::: Available data :::
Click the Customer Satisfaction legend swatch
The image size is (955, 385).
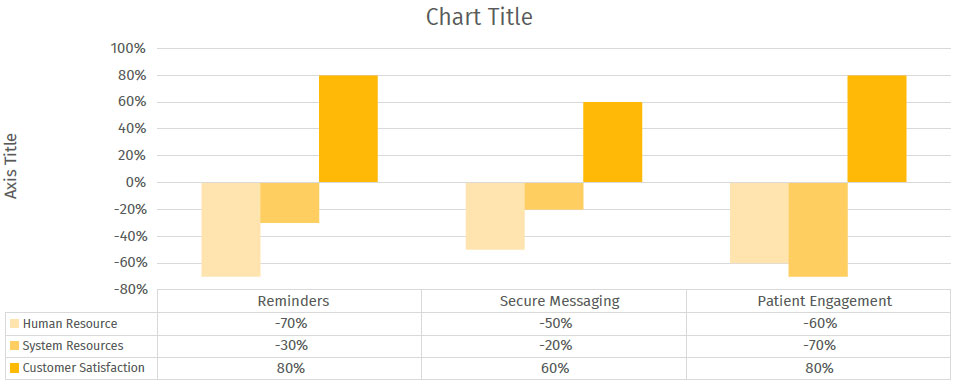point(15,368)
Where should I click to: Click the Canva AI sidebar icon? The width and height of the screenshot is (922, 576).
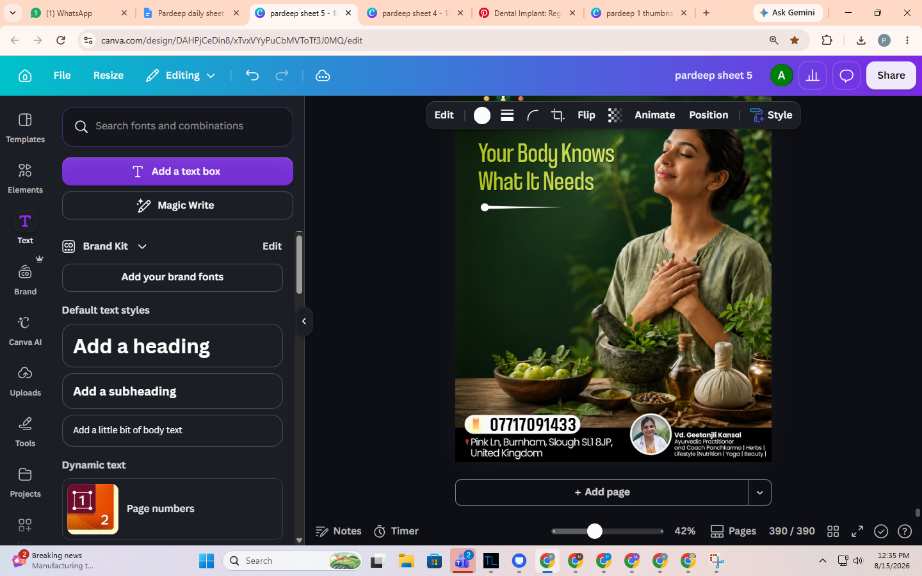pos(25,330)
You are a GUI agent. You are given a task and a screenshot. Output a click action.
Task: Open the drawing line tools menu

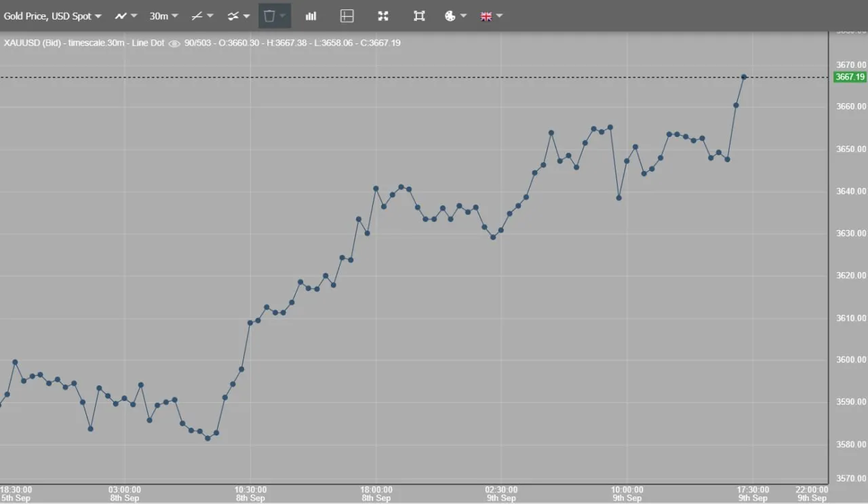point(202,16)
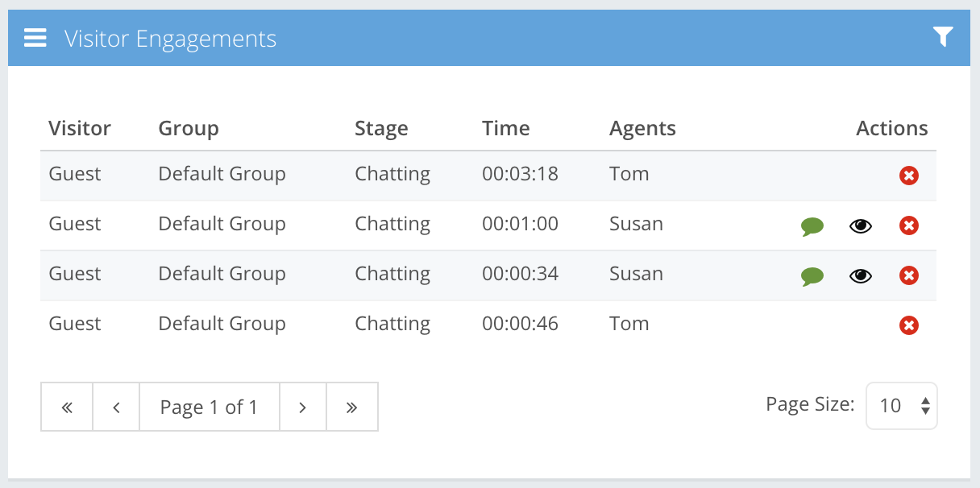The height and width of the screenshot is (488, 980).
Task: Go to the previous page arrow
Action: pos(116,407)
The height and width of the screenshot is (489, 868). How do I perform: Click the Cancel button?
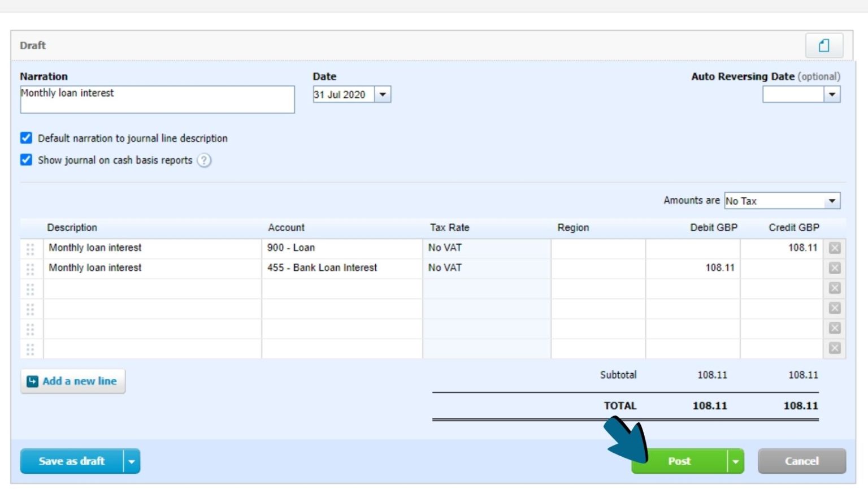pyautogui.click(x=801, y=461)
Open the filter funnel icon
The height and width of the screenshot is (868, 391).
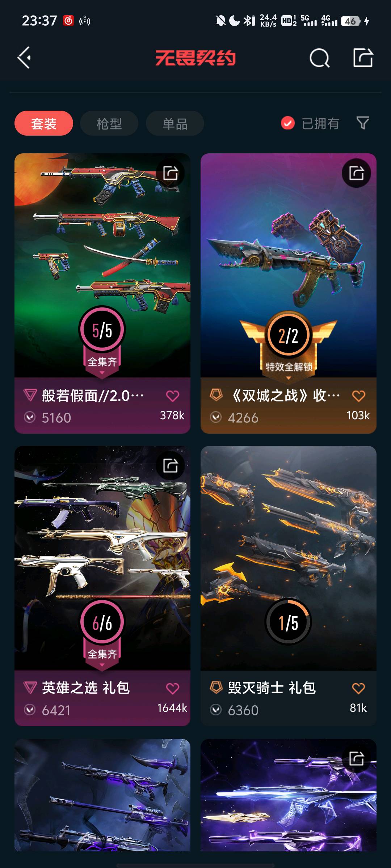(x=363, y=123)
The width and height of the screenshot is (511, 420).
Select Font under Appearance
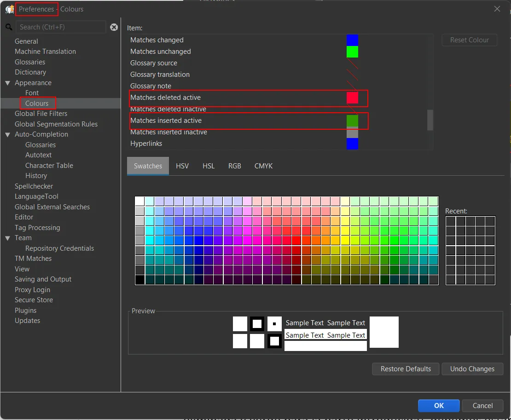coord(32,93)
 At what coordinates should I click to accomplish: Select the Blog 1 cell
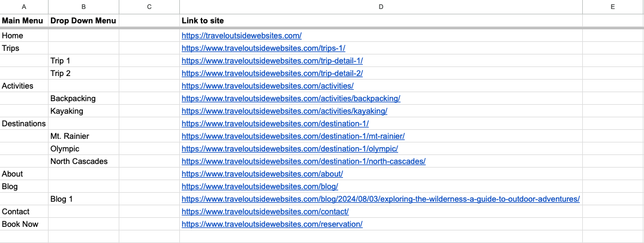[84, 199]
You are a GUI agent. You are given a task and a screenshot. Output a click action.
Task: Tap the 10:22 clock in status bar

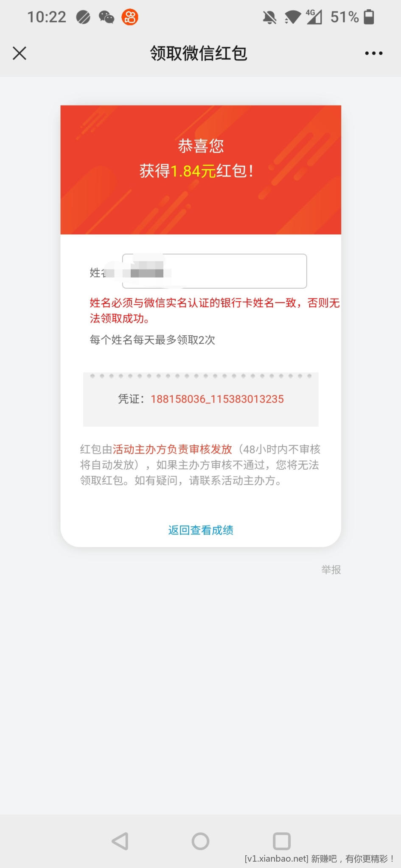[x=47, y=17]
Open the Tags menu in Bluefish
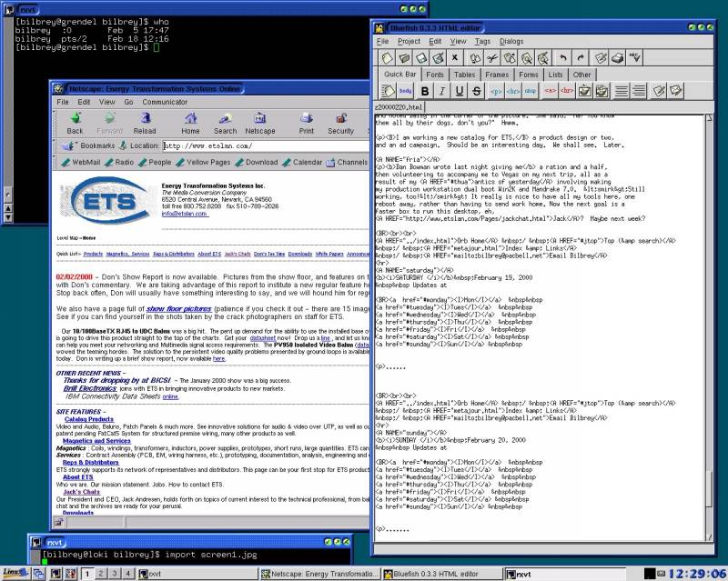The width and height of the screenshot is (728, 581). (x=482, y=41)
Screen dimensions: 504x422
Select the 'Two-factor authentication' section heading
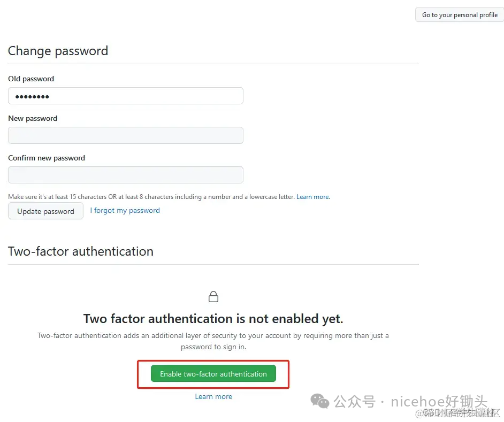(x=81, y=251)
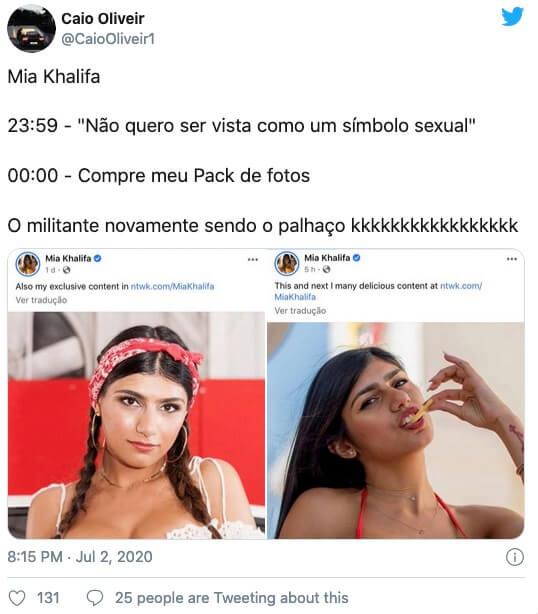This screenshot has height=614, width=538.
Task: Click Ver tradução under right post
Action: 300,311
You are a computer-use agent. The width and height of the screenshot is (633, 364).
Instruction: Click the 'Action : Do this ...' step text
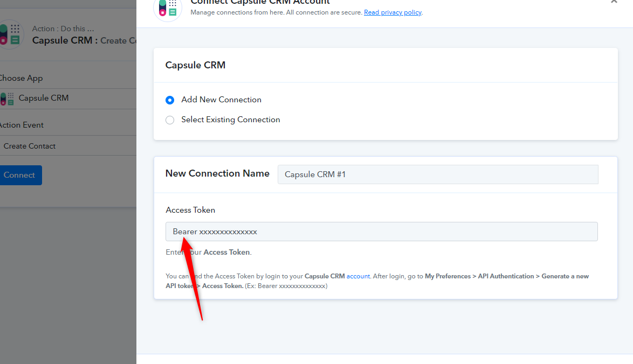[63, 29]
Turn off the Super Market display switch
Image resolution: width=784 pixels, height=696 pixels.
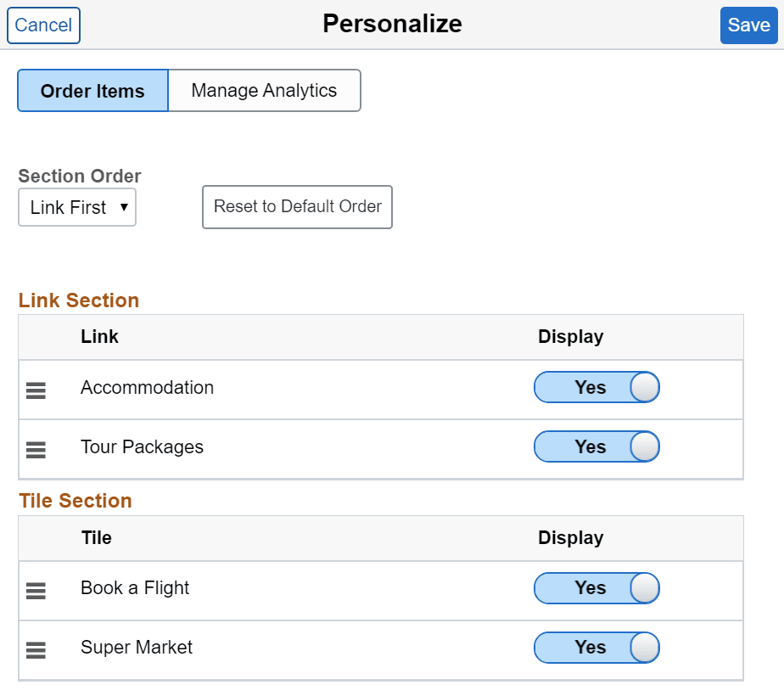pyautogui.click(x=596, y=648)
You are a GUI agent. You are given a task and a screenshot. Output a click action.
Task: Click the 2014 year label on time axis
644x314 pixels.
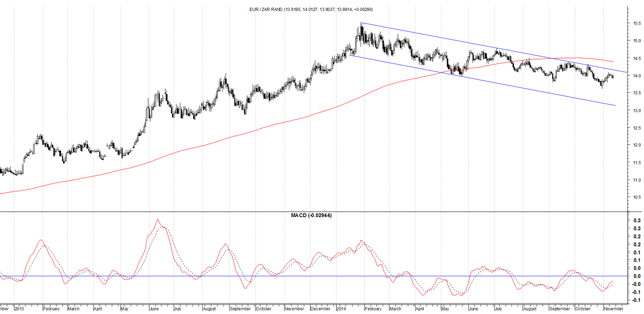(x=341, y=308)

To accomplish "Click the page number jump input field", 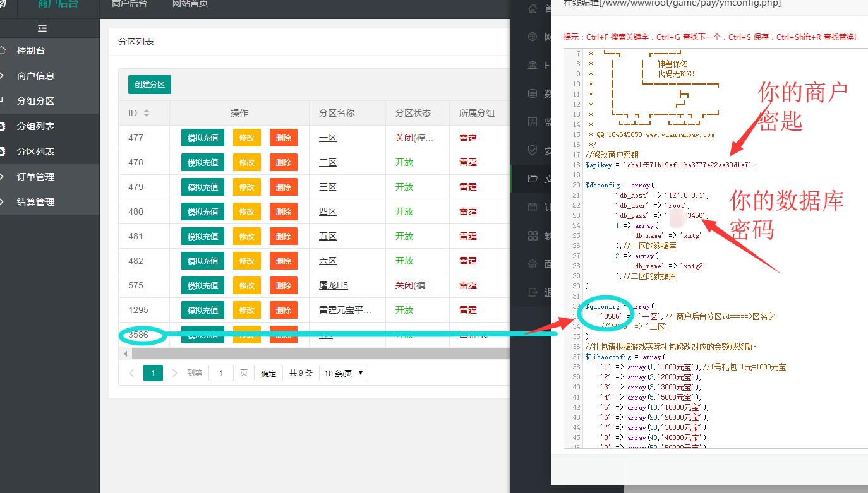I will [221, 373].
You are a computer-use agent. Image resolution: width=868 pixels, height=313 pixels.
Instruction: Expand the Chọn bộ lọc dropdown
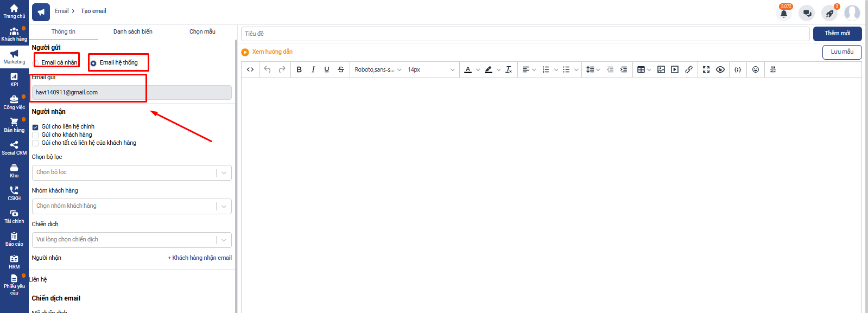point(131,173)
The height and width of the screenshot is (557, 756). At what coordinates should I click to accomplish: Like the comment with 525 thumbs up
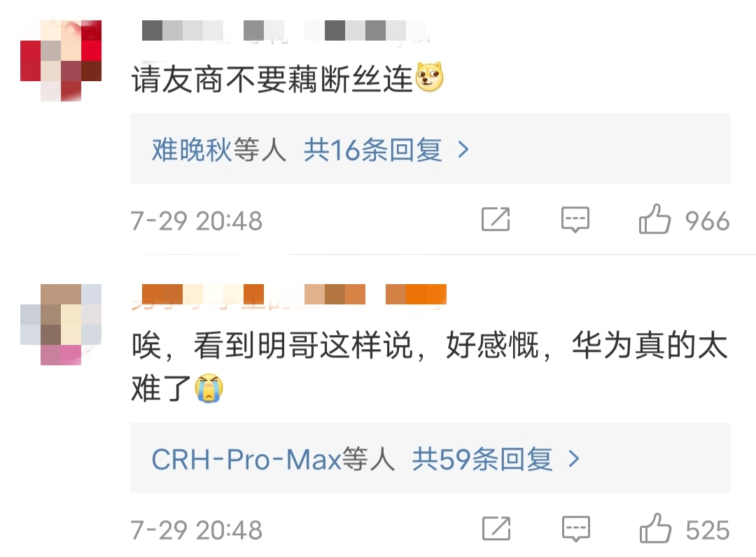(655, 528)
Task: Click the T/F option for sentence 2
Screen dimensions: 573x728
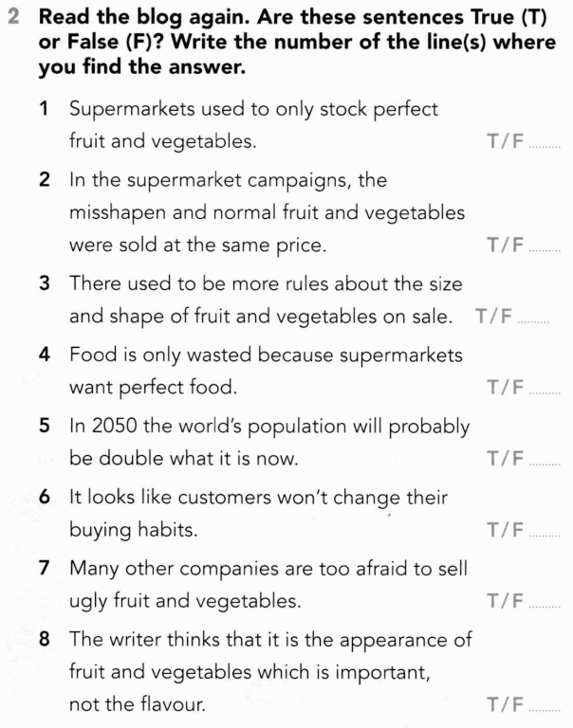Action: click(x=505, y=246)
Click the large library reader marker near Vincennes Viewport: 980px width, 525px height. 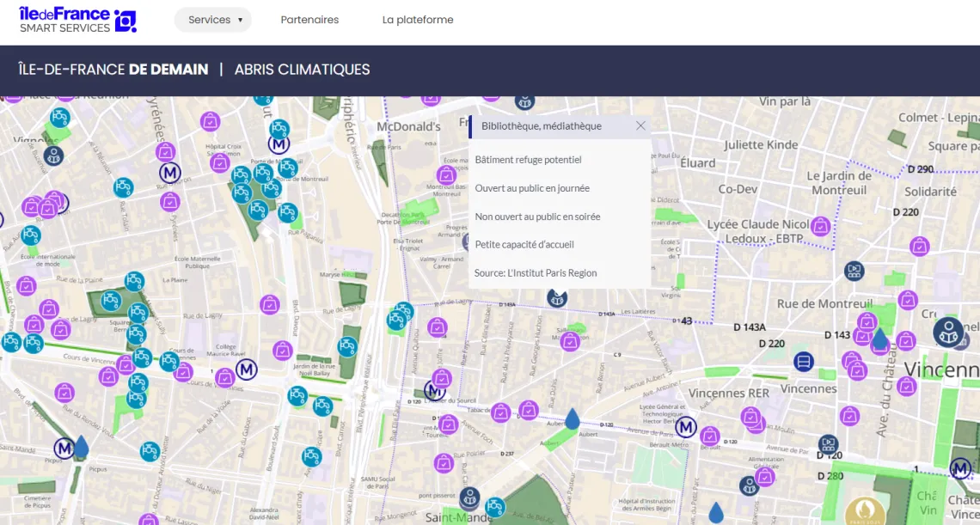[x=948, y=333]

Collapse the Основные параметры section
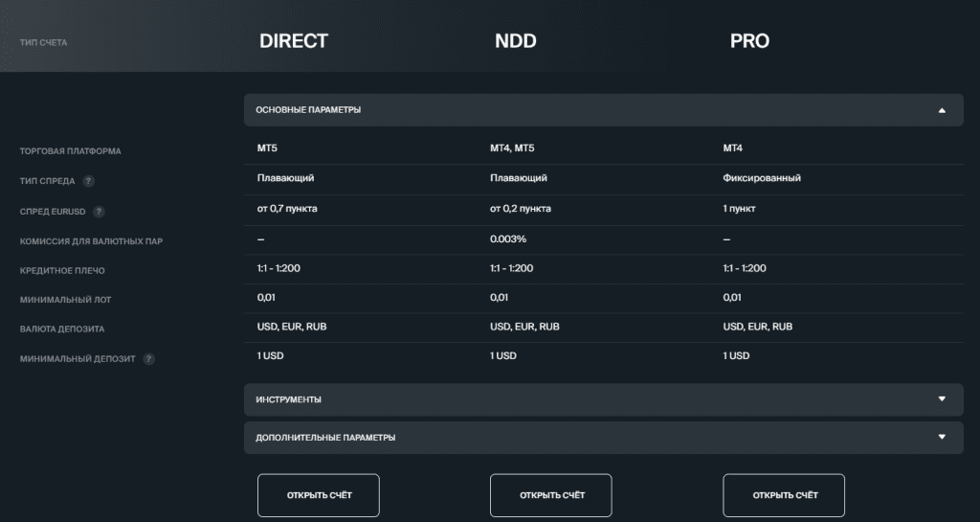click(942, 110)
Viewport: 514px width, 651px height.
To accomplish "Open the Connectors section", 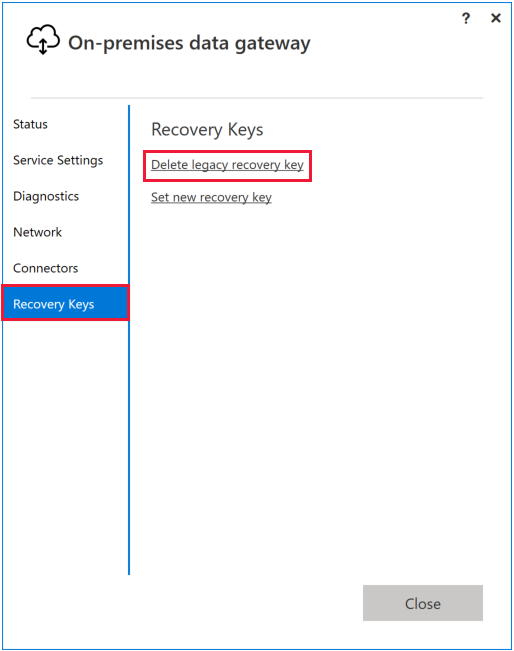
:::
(What is being asked): Your answer should consist of the lines of the listing that contain "computer", copied as they stand.

(Exercise answer):
You are a computer-use agent. The width and height of the screenshot is (633, 364).
You are a computer-use agent. Image resolution: width=868 pixels, height=313 pixels.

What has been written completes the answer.